Lefter Küçükandonyadis

Rıfat KARAKÖY Köşe Yazısı
18 Ocak 2012 Çarşamba

O  bir Cumhuriyet çocuğuydu. Hayata gözlerini açtığında Cumhuriyetimiz tam iki yaşında idi. Çok uluslu Osmanlı İmparatorluğu’nun izleri Türkiye Cumhuriyeti’nin üzerinde duruyordu. Osmanlı toplumu o kadar karışık bir toplumdu ki; her dinden, her milletten, her etnik kökenden insanı bünyesinde barındırıyordu. Bu da Osmanlı’nın en büyük zenginliğiydi aslında. Bu kadar farklı insan tüm dünyaya asıl önemli olanın din, dil, ırk değil insan olmak olduğunu ispatlarcasına yıllarca barış içerisinde yaşamıştı bu topraklarda.

1925 yılında bir bebek açtı gözlerini hayata. Rum bir baba ile Türk bir annenin oğlu olarak doğmuştu. Babası balıkçılıkla uğraşıyordu, fakir bir ailelerdi. Bu küçük çocuk kendi kimliğini kazanmaya başladığı yıllarda futbola olan tutkusu ve yeteneği ile ön plana çıktı. Yaşı 16’ya geldiğinde futbola ilk adımını attı ve lisanslı olarak oynamaya başladı. 1943 yılından 1947 yılına kadar tam dört sene Türk bayrağı için nöbet tuttu ve askerlik görevini tamamladı. Torunu Özlem’in de dediği gibi tam bir Atatürk hayranıydı.

Dört senelik uzun askerlik döneminden sonra hasta babasına bakması için çalışması gerekiyordu. Yapabileceği en iyi iş futbol oynamaktı, aslında futbol için yaratılmış olduğunu daha sonralarda ‘futbolun ordinaryusu’ olduğunda herkes görecekti. 1947 yılında daha sonraları sembolü olacağı Fenerbahçe Spor Kulübü’ne transfer olacaktı bu yetenekli Rum genç. Transfer ücreti de ne ev, ne arada ne milyonlarca euro ya da dolardı. Hasta babasının bakımını Fenerbahçe Spor Kulübü’nün karşılaması karşılığında kendini Sarı-Lacivert renklere bağlamıştı. Kendi deyimiyle bu imza sonrasında ‘artık Fenerbahçe için’ yaşayacaktı.
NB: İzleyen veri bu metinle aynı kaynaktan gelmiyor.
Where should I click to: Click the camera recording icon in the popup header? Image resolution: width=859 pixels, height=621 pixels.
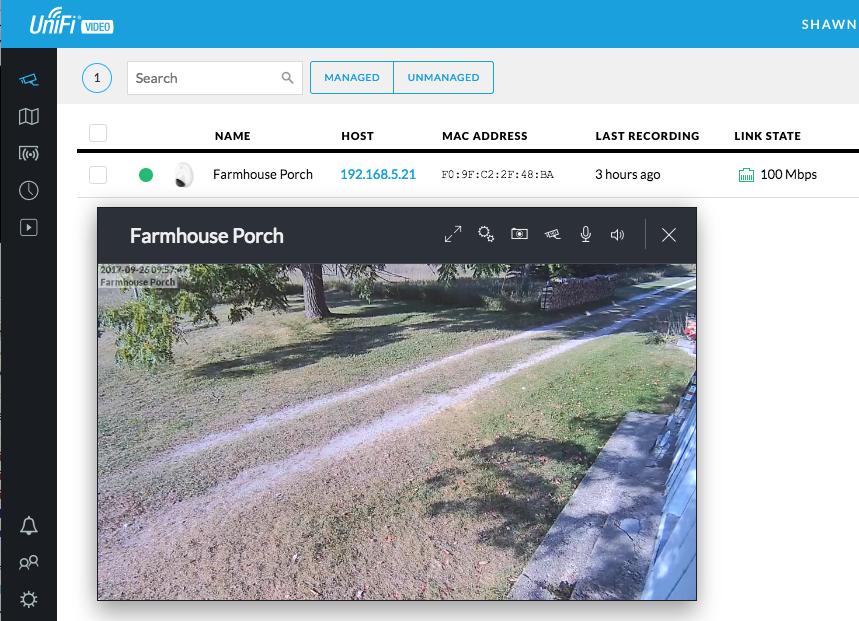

Tribünler yalnızca büyük oyuncular için besteler yaparlar, “Ver Lefter’e, yazsın deftere” bestesi hem yıllarca dilden dile dolaştı, hem de Lefter’in ne kadar büyük bir oyuncu olduğunun ispatı oldu.
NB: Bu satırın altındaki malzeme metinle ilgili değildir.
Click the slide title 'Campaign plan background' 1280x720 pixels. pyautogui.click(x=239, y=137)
Hep alçak gönüllüydü, Büyükadası’nda küçücük bir yaşamı vardı. Kalbi son saniyeye kadar Fenerbahçe için attı.

1947 yılında oynamış bir futbolcunun cenazesine 2000’li yıllarda doğan gençler bile katılıp, bu sembol isim için gözyaşı döküyorlar ise demek ki Lefter gerçekten de bazı şeyleri doğru yapmış demektir. Lefter Küçükandonyadis 13 Ocak 2012 Cuma günü 87 yıllık hayat macerasını noktaladı. Ancak yine aynı gün ölümsüzlüğe ilk adımını attı. ‘Papaz’ın çayırında’ oynanacak ilk maçta stat hoparlörlerinden yine “Cihatlar, LEFTERLER, Canlar, Fikretler, hâlâ sevilen birer abidedirler; hiç bir kulüpte olmayan bu dostluk yıllar yılı hep şampiyon olduk,” sözleri yükselecek. 55.000 kişi stattan, milyonlarca kişi de evinden bu sözleri hep tekrarlayacak. Lefter Küçükandonyadis her zaman Sarı-Lacivert dünyanın içerisinde yaşayacak...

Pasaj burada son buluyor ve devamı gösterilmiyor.